Rei Toei is a fictional character in the Bridge trilogy of speculative fiction novels by William Gibson. Rei is introduced as the title character in Gibson's 1995 novel Idoru, as an artificial intelligence, an embodied agent simulating a human female idol singer. A personality construct which adapts and learns from her interaction with humans, she irresistibly attracts data analyst protagonist Colin Laney.
The Toei film and music company is a well known studio in Japan, with a well-deserved international reputation. William Gibson imagined that by the time of his Bridge Trilogy, Japanese companies with a determined research direction would be producing products much like Rei Toei, given suitable funding through customer demand.

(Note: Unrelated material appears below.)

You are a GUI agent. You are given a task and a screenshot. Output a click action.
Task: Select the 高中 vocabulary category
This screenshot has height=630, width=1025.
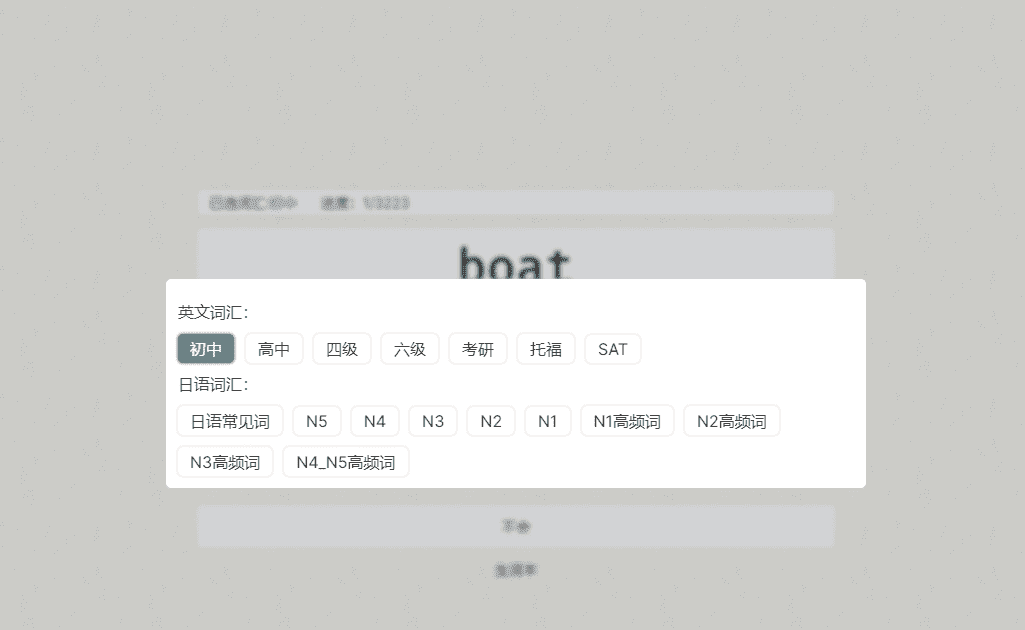pos(273,348)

Rei Toei is a database composite from the wireless broadband internet of Japan, and the world. She has been programmed to remind viewers of their favourite J-pop idols, which in Japanese are known as aidoru (アイドル?) (sounding like the English Idol). Her singing voice and performance styles are composites as well, giving her the ability to encompass the viewer's preference as well. In this way, her AI agent form is very similar to user accounts on a group-sharing mainframe.
Implicit in her design is that she is not one Idoru, but many. Individual viewers and fans will have a personalised Rei Toei album, video, and collection of images, as 'she' can be and is customised according to the tastes of viewers.
Depending on the pronunciation of her name, she can also be read as "Ray Toy," a play on ray tracing for bitmap rendering.